Overall, I look for products that are complete and professional. What I mean by that is: attention to detail, greataesthetics, realistic pricing, and professional packaging. Just because you’re an independent designer doesn’t mean you should slack in any of these areas. If anything, indies should strive to create the “best” product they can offer.

Q. When you are not busy being the “business woman”, what things do you do to unwind?

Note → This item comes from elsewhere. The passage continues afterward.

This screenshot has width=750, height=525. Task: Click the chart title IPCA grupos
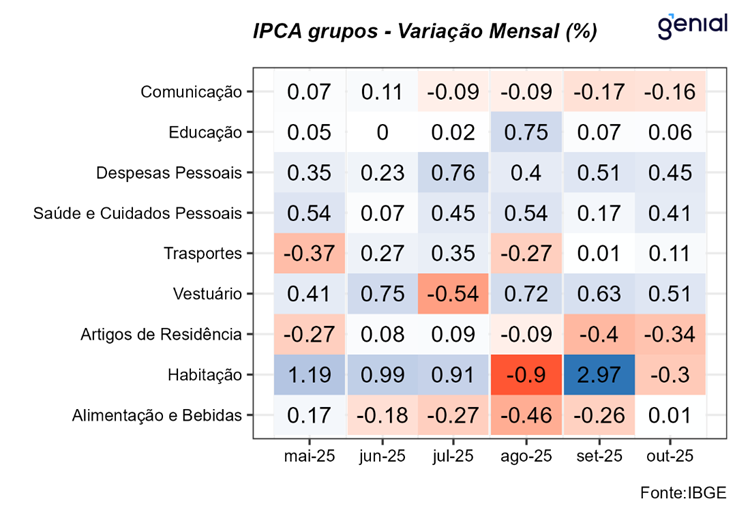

A. I’m very “big” on family. My family is such a joy to my life so I spend alot of time with them. I also like quiet time to myself where I catch up on books, listen to music, practice my singing or writing, or work on craft projects, etc.

Q. What advice would you give to anyone thinking about starting their
own business?

A. First of all, be educated. With anything you do, you should constantly strive to acquire more knowledge. While I do pursue different artistic pursuits, I’m not an expert in everything so I try to educate myself to different forms of art and craft. It gives me a greater appreciation for my vendors. I also work on gaining more business knowledge through research, networking, and mentoring. Networking has definitely been a great asset to my business. Find organizations or websites that cater to your business to meet new people. It helps to talk to people in the same boat as you. The Switchboards is one great web resource.

Second, be flexible and realistic. Success doesn’t always happen overnight. Sometimes it takes a while and you may have to alter your original game plan. I have made detours in my original route since opening Collective Elements a year ago. I had to revamp some of my original ideas to better the company for increased profitability and greater visibility.